^[![Build status](https://github.com/sanskrit-coders/doc_curation/workflows/Python%20package/badge.svg)](https://github.com/sanskrit-coders/doc_curation/actions)
[![Documentation Status](https://readthedocs.org/projects/doc_curation/badge/?version=latest)](http://doc_curation.readthedocs.io/en/latest/?badge=latest)
[![PyPI version](https://badge.fury.io/py/doc_curation.svg)](https://badge.fury.io/py/doc_curation)

## doc curation

A package for curating doc file collections. Prominent features:

- Scrape texts off various sites, such as Wikisource. See example [here](https://github.com/sanskrit-coders/doc_curation/blob/master/curation_projects/misc/wikisource.py). (PS: Consider contributing to [raw_etexts repo](https://github.com/sanskrit/raw_etexts). )
- OCR some pdf with google drive. Automatically splits into 25 page bits and ocrs them individually.

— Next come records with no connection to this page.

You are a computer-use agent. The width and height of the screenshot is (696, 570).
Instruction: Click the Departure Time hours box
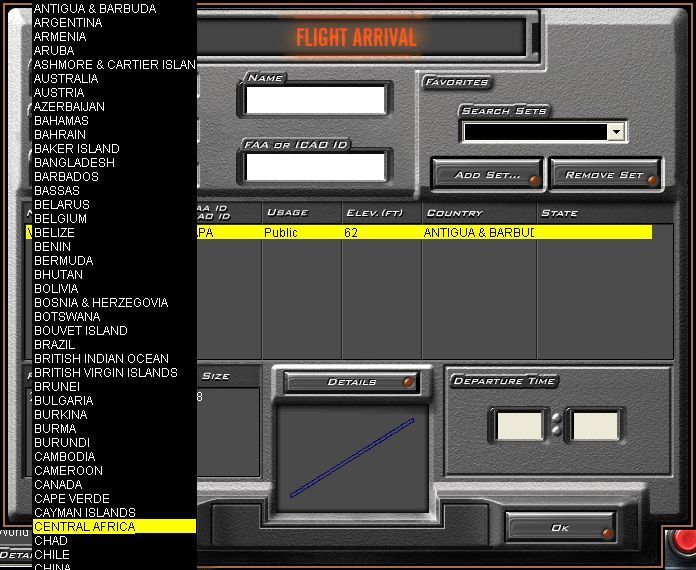[520, 425]
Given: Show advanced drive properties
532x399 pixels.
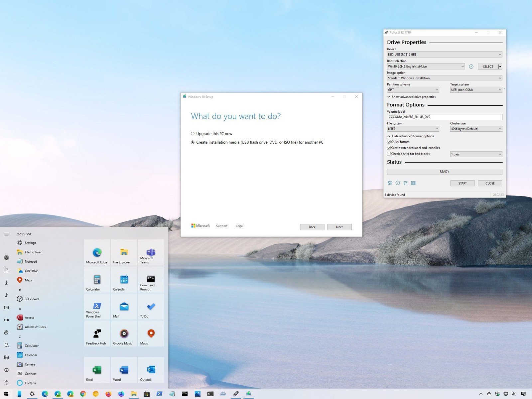Looking at the screenshot, I should click(413, 97).
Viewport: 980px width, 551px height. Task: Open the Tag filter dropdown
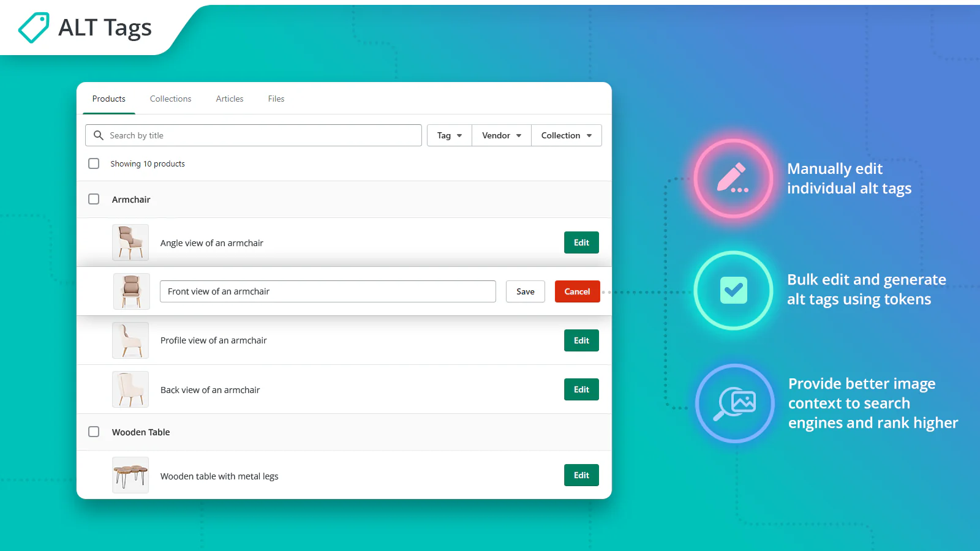[449, 135]
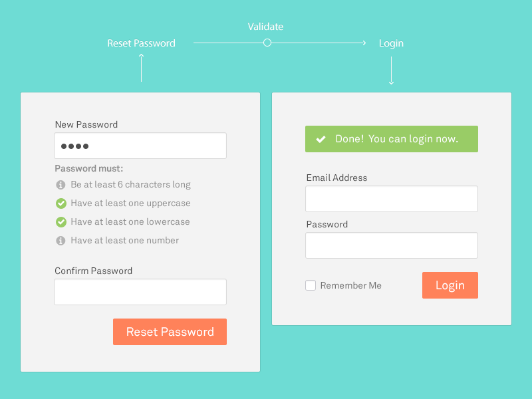Click the right arrowhead pointing to Login
532x399 pixels.
[x=362, y=43]
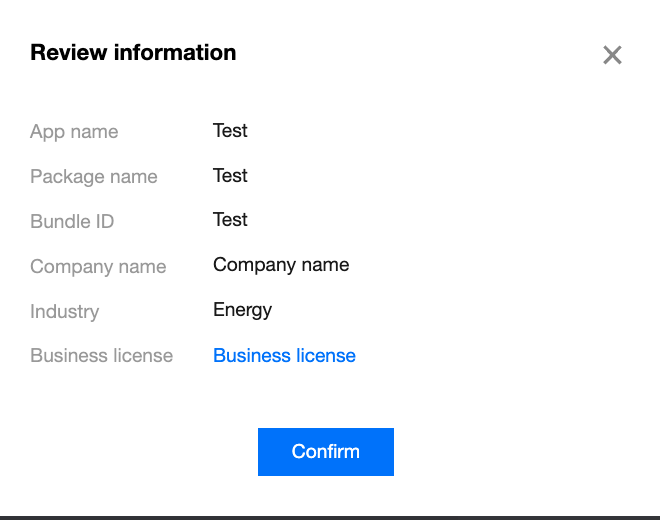View the uploaded Business license file
This screenshot has height=520, width=660.
point(284,356)
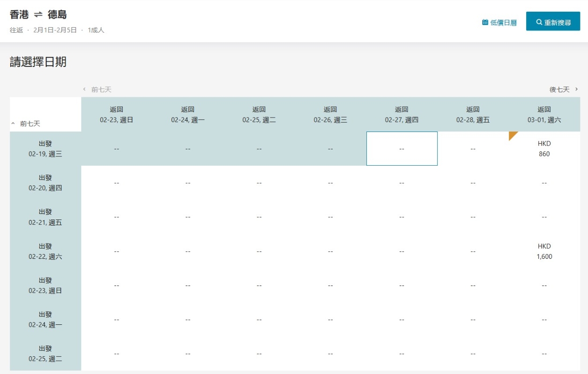Click the swap arrows between 香港 and 德島

pyautogui.click(x=38, y=15)
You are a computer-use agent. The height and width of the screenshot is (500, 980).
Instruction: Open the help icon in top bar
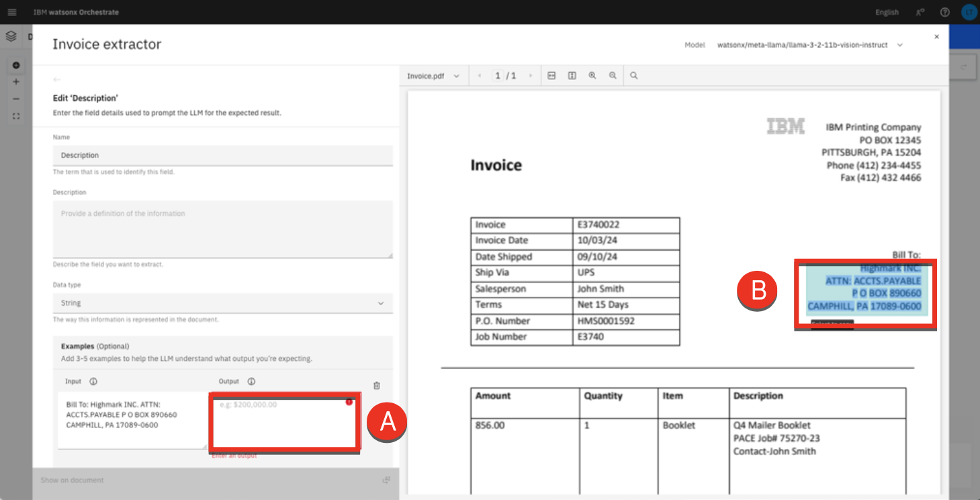tap(945, 12)
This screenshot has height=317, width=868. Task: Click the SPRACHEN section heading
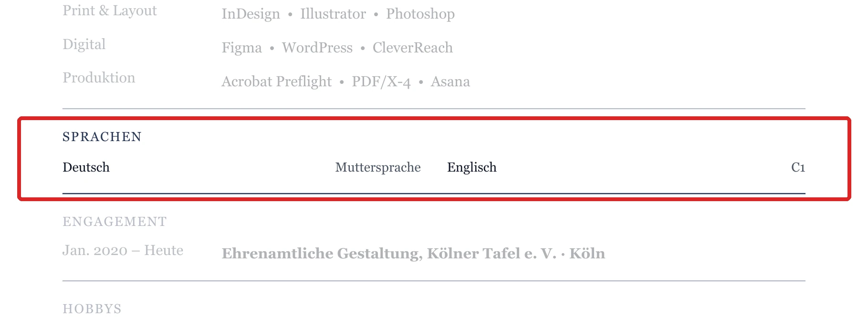tap(102, 137)
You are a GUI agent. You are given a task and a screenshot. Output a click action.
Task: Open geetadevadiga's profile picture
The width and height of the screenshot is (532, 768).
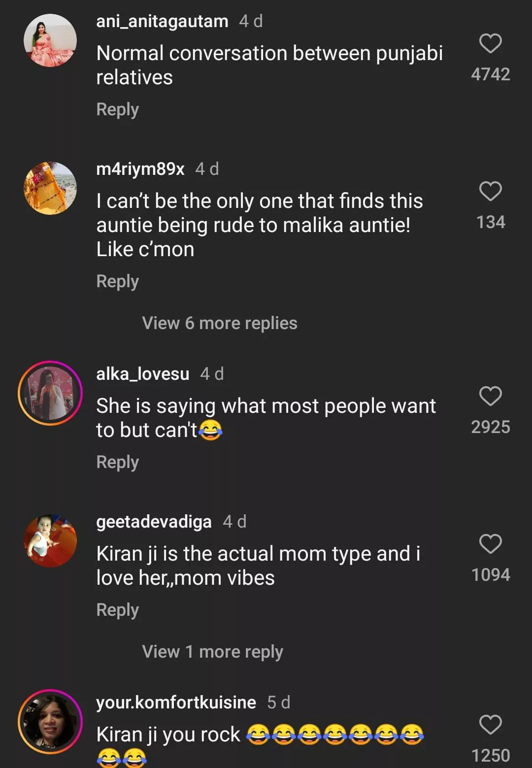pyautogui.click(x=50, y=541)
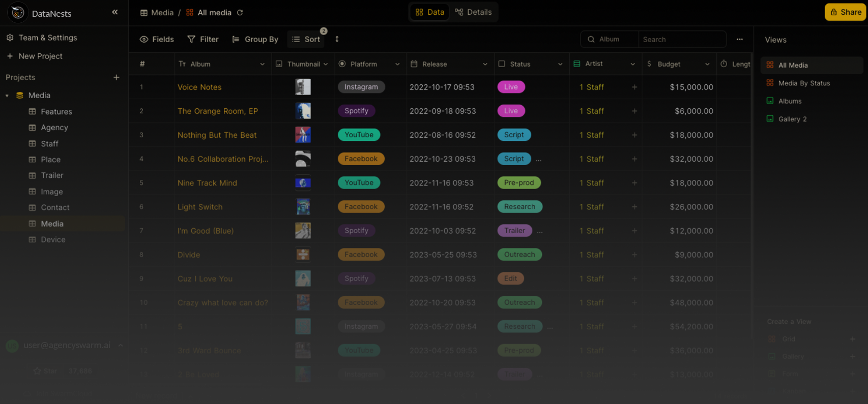The height and width of the screenshot is (404, 868).
Task: Expand the Status column header dropdown
Action: 560,64

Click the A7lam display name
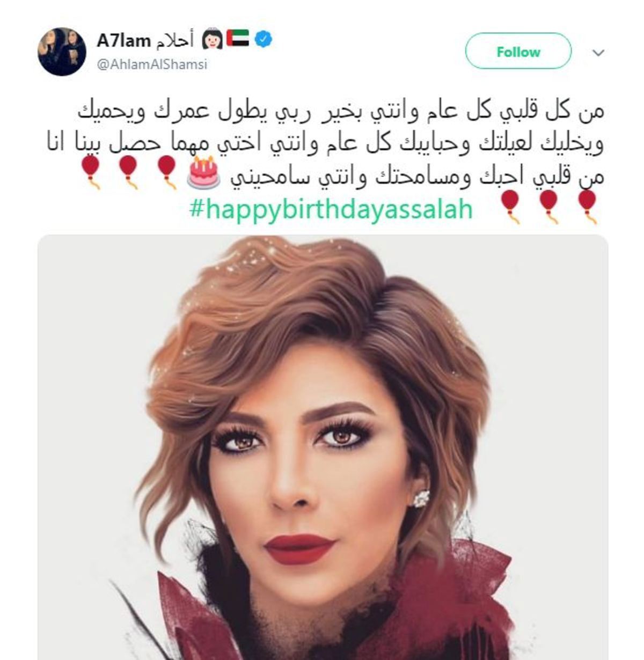pos(124,40)
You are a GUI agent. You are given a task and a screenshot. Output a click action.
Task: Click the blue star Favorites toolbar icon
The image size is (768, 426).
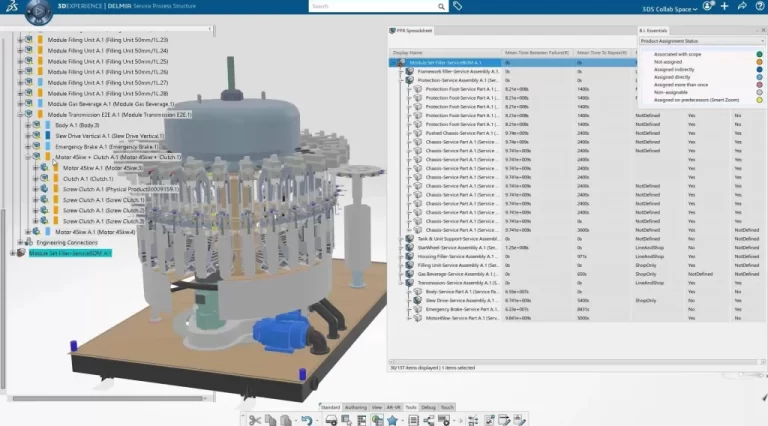(x=393, y=420)
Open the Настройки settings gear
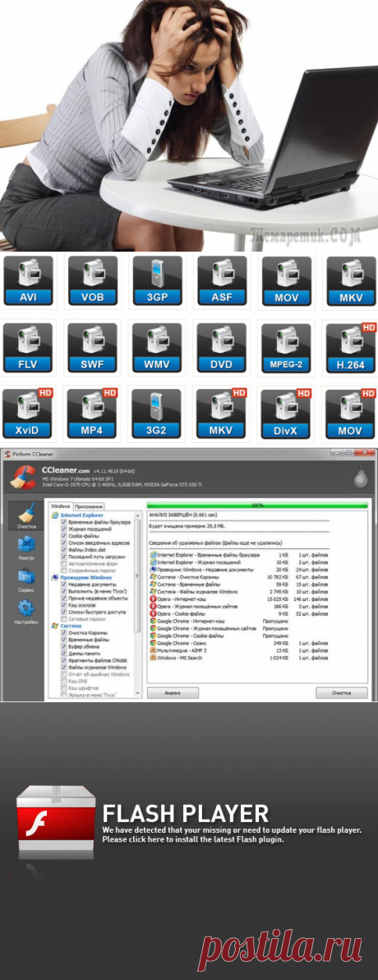The height and width of the screenshot is (980, 378). pyautogui.click(x=26, y=612)
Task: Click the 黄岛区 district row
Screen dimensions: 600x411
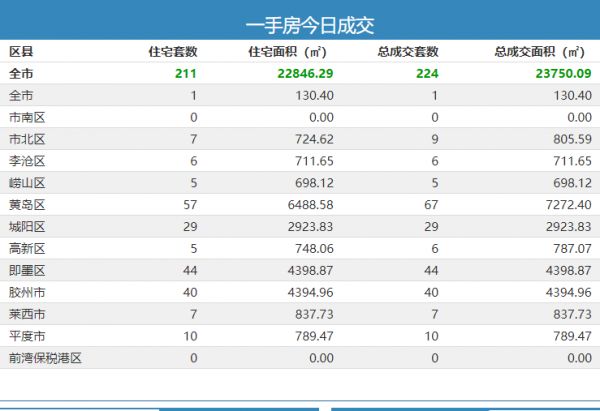Action: pyautogui.click(x=26, y=204)
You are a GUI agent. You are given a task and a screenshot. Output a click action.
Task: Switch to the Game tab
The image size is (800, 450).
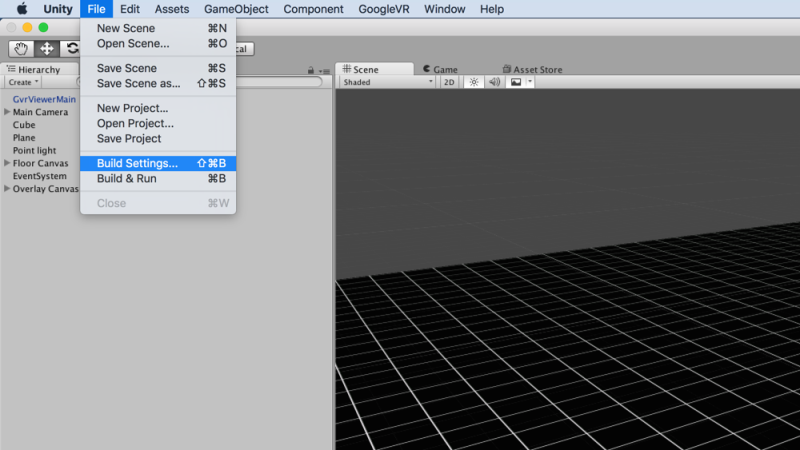440,70
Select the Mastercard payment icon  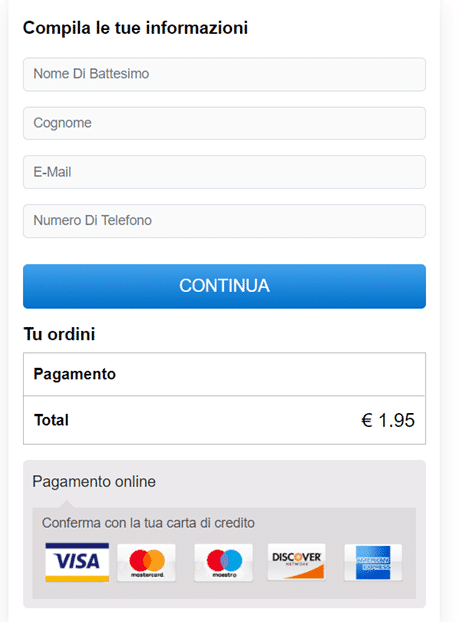146,562
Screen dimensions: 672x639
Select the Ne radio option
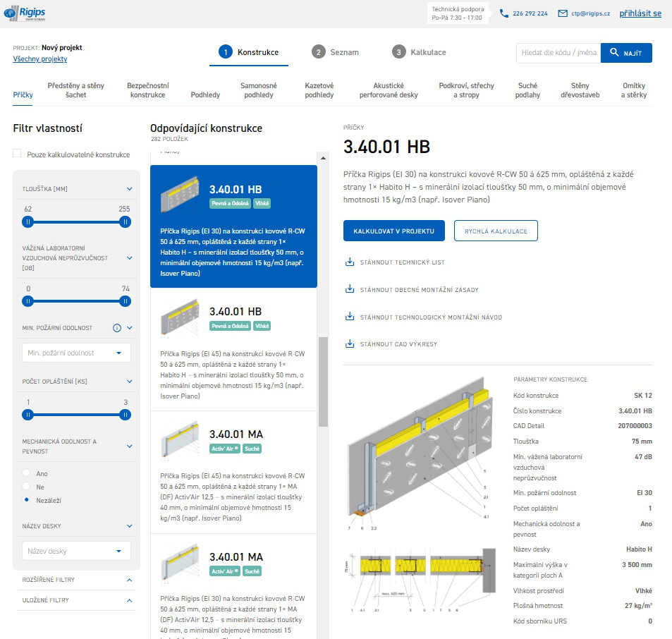pyautogui.click(x=27, y=487)
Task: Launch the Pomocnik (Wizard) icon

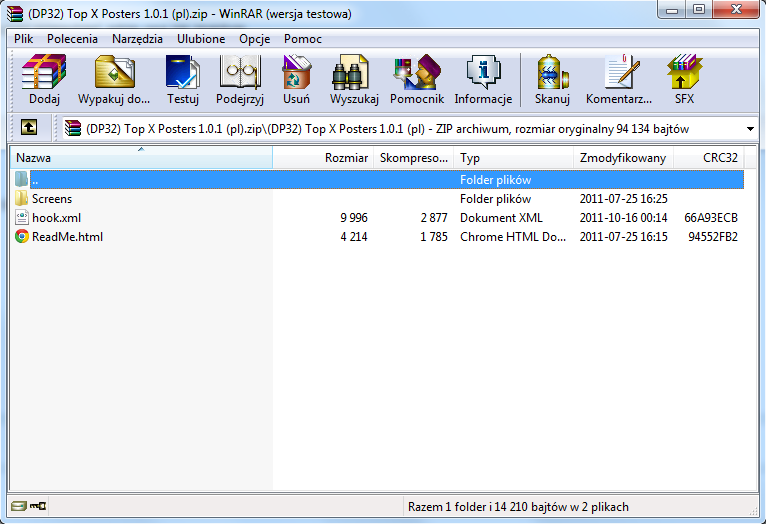Action: (416, 79)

See usage example [here](https://github.com/sanskrit-coders/doc_curation/blob/master/curation_projects/pdf_tasks.py), function [here](https://github.com/sanskrit-coders/doc_curation/blob/master/doc_curation/pdf.py#L13).

## For users
* [Autogenerated Docs on readthedocs (might be broken)](http://doc_curation.readthedocs.io/en/latest/).
* Manually and periodically generated docs [here](https://sanskrit-coders.github.io/doc_curation/build/html/)
* For detailed examples and help, please see individual module files in this package.


## Installation or upgrade:
* For stable version `pip install doc_curation -U`
* For latest code `pip install git+https://github.com/sanskrit-coders/doc_curation/@master -U`
* [Web](https://pypi.python.org/pypi/doc_curation).

## Usage:
* Enable Google Driver API and download service account key file having Google Driver API access.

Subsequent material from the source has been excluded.